Samuel Brown, (1803 – 1880), was a well-known and influential Freeman of Sudbury. A butcher by trade but also a natural entrepreneur who traded successfully in land and property. When his house and business next to St. Peter’s Church was pulled down in the 1840’s as the Market Hill was cleared, he moved his family into Number 1 North Street, just across the road from his first home. His new house was large and comfortable with an impressive white brick frontage.
Samuel served on the Paving and Lighting Commission and was a Conservative member of the Town Council. He was also a parish churchwarden of St. Peter’s, Sudbury, for many years with a great love of and practical knowledge of Gothic architecture.
He was never backward in contributing to the restoration of local churches and, for example, funded the replacement of battlements and stone work on the tower at St. Gregory’s, Sudbury.
His great love was campanology and he was a well known bell ringer during the early part of his life. He contributed generously to the restoration of church bells and, in 1874, helped to increase the ‘ring’ of bells at St. Peter’s from six to eight. Everything relating to the history of Sudbury was important to him and, as a Freeman, had a great respect for the Freedom. As one of the more substantial citizens, Samuel taught his daughters to show compassion for the more impoverished people of the town.
When he died in 1880, he left a considerable sum of money and farmland to his four unmarried children: Sarah Frances, Susanna (known as ‘Susie’), Ellen and Alice Mary. The sisters were all determined to live by their parents’ example. Alice Mary became a District Visitor for the Rector. Her district was the largest and one of the poorest in the town but she knew and cared about every man, woman and child in it. She was also very aware of animal welfare and provided a drinking fountain not just for people but for cattle, horses and dogs as well.
Although the sisters worshipped at St. Peter’s Church on the Market Hill, they spent some of their money on All Saints Church. It was closed for a few months in 1882 for important renovations which included the installation of a magnificent East window behind the altar. The subject of the new window, which was formally dedicated by the Bishop of Ely, was the Ascension. The Misses Browns dedicated it to the memory of their parents who were married at All Saints Church on January 10th, 1837.

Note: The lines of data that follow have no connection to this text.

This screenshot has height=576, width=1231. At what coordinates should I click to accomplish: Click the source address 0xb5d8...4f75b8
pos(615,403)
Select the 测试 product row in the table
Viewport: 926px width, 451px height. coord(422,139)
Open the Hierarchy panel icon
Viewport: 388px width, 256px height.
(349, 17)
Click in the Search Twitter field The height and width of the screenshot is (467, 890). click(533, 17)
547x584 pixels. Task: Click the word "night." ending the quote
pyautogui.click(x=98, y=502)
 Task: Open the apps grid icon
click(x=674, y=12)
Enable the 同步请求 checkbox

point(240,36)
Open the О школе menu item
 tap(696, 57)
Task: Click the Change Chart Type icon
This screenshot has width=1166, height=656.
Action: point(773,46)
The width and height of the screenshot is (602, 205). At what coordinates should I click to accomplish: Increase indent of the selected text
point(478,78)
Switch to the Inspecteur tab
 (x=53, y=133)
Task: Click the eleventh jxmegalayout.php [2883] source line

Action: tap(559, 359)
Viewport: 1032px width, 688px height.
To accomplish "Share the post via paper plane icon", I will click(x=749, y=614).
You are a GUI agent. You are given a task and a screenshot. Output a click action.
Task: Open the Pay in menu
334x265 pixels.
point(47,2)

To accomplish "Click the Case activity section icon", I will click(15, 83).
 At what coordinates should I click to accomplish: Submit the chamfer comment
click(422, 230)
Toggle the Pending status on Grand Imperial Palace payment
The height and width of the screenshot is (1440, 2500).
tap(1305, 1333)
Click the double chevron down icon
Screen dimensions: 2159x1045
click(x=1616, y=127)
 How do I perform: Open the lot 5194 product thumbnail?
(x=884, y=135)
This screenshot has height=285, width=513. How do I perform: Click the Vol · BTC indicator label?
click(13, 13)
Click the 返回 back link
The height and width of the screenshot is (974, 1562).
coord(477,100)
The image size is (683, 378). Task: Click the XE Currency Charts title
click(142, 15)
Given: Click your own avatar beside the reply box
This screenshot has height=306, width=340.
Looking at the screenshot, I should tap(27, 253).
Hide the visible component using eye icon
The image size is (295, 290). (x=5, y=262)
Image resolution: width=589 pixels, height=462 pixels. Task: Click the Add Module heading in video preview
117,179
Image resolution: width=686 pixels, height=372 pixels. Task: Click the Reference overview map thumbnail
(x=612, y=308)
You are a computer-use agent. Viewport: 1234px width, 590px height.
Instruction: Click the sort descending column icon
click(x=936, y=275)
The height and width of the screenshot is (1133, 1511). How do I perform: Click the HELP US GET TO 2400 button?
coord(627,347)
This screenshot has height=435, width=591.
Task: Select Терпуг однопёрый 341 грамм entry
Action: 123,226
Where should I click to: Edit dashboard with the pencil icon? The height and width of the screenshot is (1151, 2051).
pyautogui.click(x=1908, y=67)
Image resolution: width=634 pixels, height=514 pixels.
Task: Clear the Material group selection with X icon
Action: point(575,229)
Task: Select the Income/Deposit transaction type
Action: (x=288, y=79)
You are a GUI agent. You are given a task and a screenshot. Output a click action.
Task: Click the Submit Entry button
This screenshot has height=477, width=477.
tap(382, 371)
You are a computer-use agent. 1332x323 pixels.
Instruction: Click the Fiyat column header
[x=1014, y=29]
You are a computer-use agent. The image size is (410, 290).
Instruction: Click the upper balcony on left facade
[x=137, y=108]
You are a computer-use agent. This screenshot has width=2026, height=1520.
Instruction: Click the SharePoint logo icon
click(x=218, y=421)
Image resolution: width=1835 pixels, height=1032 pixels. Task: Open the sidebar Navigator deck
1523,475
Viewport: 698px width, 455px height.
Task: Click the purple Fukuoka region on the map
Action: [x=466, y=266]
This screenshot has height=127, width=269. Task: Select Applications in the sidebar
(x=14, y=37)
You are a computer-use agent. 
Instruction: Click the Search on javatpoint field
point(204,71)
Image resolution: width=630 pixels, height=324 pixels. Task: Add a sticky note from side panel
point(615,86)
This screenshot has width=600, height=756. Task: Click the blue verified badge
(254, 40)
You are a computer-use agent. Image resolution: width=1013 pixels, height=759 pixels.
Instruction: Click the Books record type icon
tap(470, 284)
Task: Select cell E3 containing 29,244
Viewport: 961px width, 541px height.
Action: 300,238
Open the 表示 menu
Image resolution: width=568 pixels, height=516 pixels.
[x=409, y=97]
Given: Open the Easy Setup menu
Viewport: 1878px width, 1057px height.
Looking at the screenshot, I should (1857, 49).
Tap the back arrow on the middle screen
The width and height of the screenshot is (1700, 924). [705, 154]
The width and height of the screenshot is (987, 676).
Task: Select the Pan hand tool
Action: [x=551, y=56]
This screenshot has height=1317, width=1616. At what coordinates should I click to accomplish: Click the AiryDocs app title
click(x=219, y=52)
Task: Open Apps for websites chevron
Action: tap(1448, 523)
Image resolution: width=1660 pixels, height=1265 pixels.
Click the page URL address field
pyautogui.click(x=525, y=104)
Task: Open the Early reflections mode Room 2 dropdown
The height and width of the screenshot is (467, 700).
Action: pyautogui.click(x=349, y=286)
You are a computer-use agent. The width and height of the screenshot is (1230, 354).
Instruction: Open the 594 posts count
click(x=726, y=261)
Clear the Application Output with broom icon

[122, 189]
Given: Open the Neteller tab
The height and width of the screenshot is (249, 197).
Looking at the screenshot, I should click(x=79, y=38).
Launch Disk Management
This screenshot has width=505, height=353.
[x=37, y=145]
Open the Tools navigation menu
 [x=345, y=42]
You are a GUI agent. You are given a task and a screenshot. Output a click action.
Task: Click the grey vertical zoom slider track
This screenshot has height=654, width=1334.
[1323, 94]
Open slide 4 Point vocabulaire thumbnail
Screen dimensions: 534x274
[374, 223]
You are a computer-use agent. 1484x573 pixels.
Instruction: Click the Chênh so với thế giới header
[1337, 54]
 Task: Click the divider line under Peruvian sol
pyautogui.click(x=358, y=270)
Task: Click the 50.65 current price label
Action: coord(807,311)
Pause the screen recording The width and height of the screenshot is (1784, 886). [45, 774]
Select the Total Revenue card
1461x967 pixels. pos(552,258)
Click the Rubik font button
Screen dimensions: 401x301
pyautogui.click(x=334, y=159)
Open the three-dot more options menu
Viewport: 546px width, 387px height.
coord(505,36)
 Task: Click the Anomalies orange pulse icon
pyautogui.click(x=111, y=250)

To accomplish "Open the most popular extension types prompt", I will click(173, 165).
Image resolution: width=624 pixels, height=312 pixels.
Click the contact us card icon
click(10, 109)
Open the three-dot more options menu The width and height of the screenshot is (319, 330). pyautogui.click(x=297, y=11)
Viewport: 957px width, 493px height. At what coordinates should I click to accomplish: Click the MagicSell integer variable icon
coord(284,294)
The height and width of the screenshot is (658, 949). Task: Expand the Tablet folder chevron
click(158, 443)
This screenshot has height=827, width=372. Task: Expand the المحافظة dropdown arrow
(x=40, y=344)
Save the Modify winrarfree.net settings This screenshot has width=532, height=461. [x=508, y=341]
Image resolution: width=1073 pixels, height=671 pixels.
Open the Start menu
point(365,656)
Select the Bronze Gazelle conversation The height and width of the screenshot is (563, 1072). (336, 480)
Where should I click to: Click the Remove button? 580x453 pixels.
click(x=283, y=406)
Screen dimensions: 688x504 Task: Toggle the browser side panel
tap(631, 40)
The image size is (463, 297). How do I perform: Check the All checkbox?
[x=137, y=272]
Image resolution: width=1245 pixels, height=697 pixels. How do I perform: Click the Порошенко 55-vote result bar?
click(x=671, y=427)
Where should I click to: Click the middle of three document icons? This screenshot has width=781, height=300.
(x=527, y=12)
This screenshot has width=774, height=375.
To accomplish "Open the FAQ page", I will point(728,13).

They also placed a beautiful stained-glass window in St. Gregory’s Church in memory of their father. Ellen and Alice Mary arranged for another stained-glass window in the same church for their aunt, Susan Brown, who died in 1899.
St. Peter’s was given a fine reredos (carved oak canopy) and Ellen and Alice Mary beautified the Chancel in memory of their sisters Sarah Frances and Susanna. They replaced the stone figures in the niches over the south porch and paid the insurance premiums for St. Gregory’s and St. Peter’s for many years.
It was said of the sisters that there had scarcely been a subscription list to which their names had not been added.
Samuel’s only son died in infancy and his daughters never married so they were free to spend their inheritance as they wished. Sudbury was indeed fortunate to benefit from their generosity.